Cette paranoïa gagne du terrain au fur et à mesure que le film avance. Les personnages doutent des uns et des autres et finissent par douter d'eux-même. Qui est humain? Carpenter réussi parfaitement à faire douter le spectateur sur chaque personnage et de filmer la peur et la méfiance qui s'empare d'eux au fur et à mesure des révélations.
Le casting entièrement masculin évacue d'amblé tout problème sentimental et permet de rentrer immédiatement dans le vif du sujet.
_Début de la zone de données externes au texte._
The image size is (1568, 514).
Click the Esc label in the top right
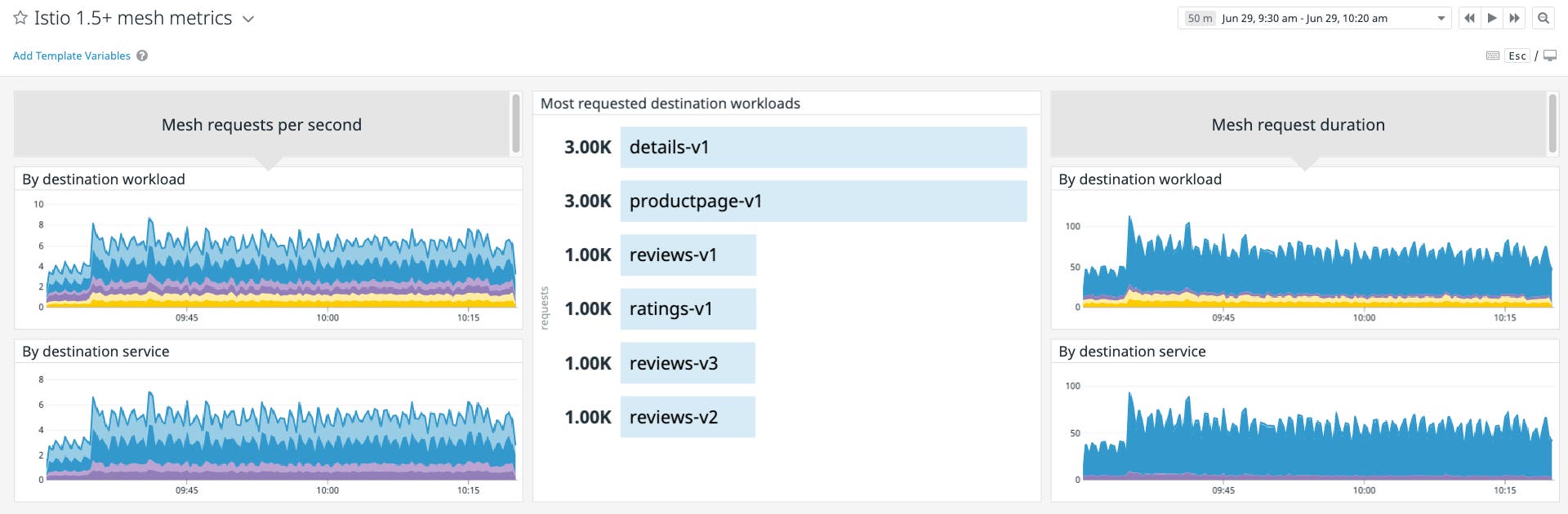[1517, 55]
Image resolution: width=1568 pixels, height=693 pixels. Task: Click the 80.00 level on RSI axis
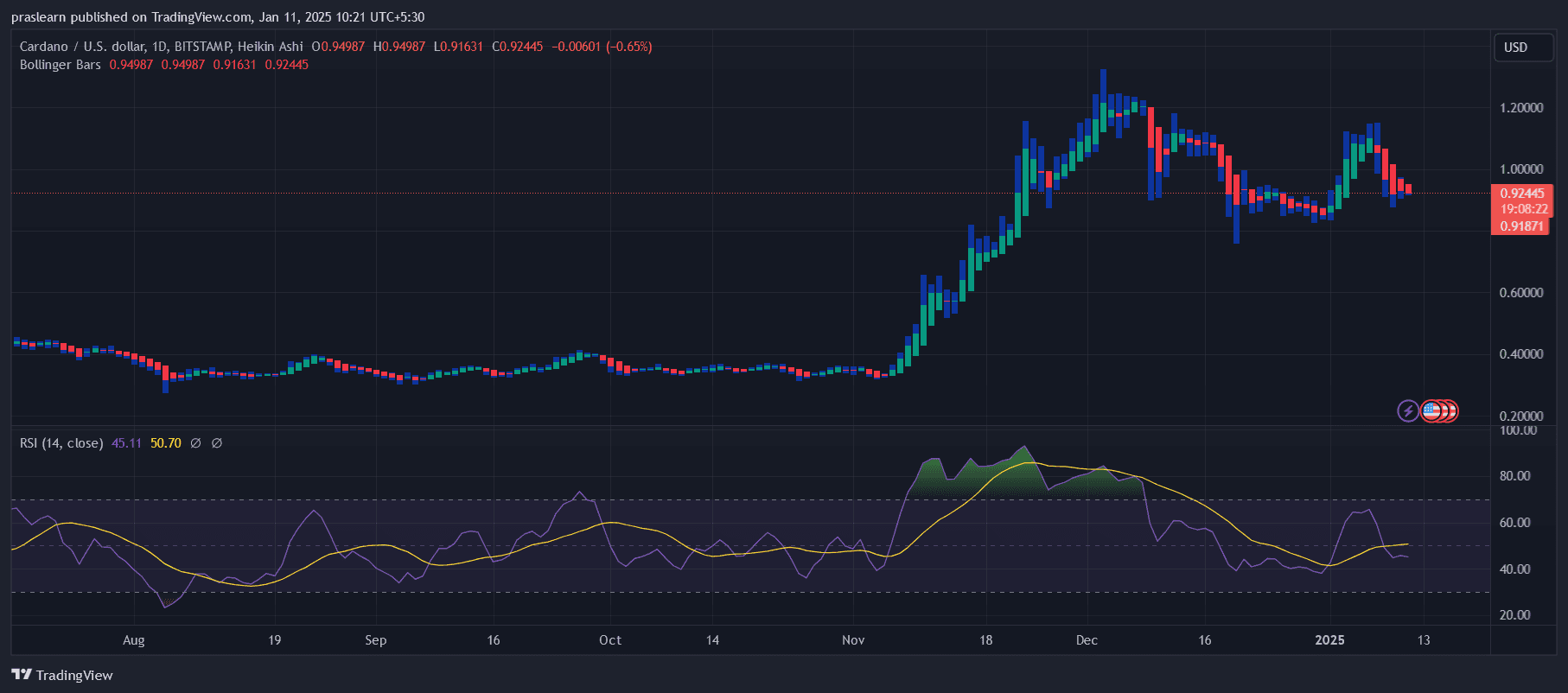(1514, 476)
La chose, être extraterrestre qui mérite bien ce surnom, est présenté par le médecin du groupe qui a réussi a en autopsié une partie. Pris de folie, celui ci cherchera même à tuer ses collègue de la base une fois la nature du mal identifié. Il sait déjà qu'ils n'ont plus aucune chance et tente ainsi d'éviter la propagation de la chose sur toute la planète.
En effet, on a rarement vu, voire jamais vu, une telle créature dans un film fantastique. Le film ne serait rien sans les effets spéciaux époustouflants du prodige Rob Bottin.
La créature extra-terrestre peut revêtir la forme et l'intelligence de toutes créatures vivantes dans la station polaire, chien ou être humain. D'abord elle assimile ses victimes en les digérant entièrement avant de les copier à la perfection. On assiste à un déluge de chaire en fusion dans des séquences de métamorphoses digne d'un tableau de Picasso. Chaque parcelle, chaque cellule de la chose sont autonomes, même calcinée la chose vit toujours.
Cette chose qui est venue d'elle-même sous l'apparence d'un chien de traîneau, va à l'encontre d'une règle d'or du fantastique où le surnaturel est réveillé par une transgression du ou des protagonistes. Cette transgression a bien eu lieu, par l'équipe Norvégienne qu'on verra dans la séquence du visionnage des enregistrements rapportés de leur site. Images qui renvoi une nouvelle fois au film de Nyby et Hawks.
Au final, une seule alternative est envisagée, créer un brasier pour empêcher la chose de geler et d'hiberner à nouveau. Un brasier qui, comme le rappelle l'un des deux survivant, qui ne durera pas très longtemps.
THE THING se conclut par une note pessimiste, le mal pourra donc, on le suppose regagner le monde.
Zappons poliment le prequel-remake de 2011, indigne succéseur du film de Carpenter.